One aspect of this website resource is the Guest Gallery, which enables other collectors and researchers to kindly share information about miniature portraits. This month a kind researcher has submitted information about Benjamin Trott and a portrait he painted of Dr John Floyd. To read more, see  View

There have been a variety of additions to the collection, but I have been behind in posting them onto the website, so some have been acquired more recently than others.

One is an attractive miniature by an American artist. Although perhaps not by a top artist, I feel it must be possible to attribute an artist, but so far have been uncertain. Expert opinion on an attribution would be welcome.
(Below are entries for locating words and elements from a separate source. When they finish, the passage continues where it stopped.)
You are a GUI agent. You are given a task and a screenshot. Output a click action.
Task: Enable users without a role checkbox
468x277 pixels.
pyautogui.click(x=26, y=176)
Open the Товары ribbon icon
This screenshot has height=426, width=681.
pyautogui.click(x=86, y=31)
The miniature portrait of an unidentfied young lady in a black dress with a white lace shawl was painted in Boston around 1835-1840.

For more detail, see View

Another recent addition is a most attractive miniature of an unidentified young lady in a white dress by a British artist whose work appears infrequently.

The miniature was offered for sale at auction as by an unknown artist, and so was bought very cheaply, but a kind expert has identified the artist as Nicholas Freese (1762-after 1824).

Foskett notes that he was active in London in 1794-1814. Judging by the hairstyle, this would appear to be one of his later works probably dating to around 1810-1812.

Foskett says very little about Freese, but the advent of the Internet has readily enabled research into the artist and so to find how he fitted into 19C society.

For example, his daughter Mary was an actress who married Henry Kemble of the famous theatrical family.

Sadly, he had a son George who was killed during the Napoleonic Wars and Nicholas then exhibited a portrait of his son at the RA in his memory. For more about Nicholas Freese see  View

For two recently acquired French miniatures, one by a previously unknown artist, see View and View  Both miniatures are of similar size, but it is interesting to compare them and see the effects of the French Revolution on men's clothes. The second man has no wig, and is wearing the colours of the revolution, as a patriotic gesture, but also to avoid potential persecution as a Bourbon supporter. It is also interesting to note that the "rosy" background to the 1785 miniature, has turned to a sombre grey colour for the 1795 portrait, something more in keeping with events of the intervening ten years.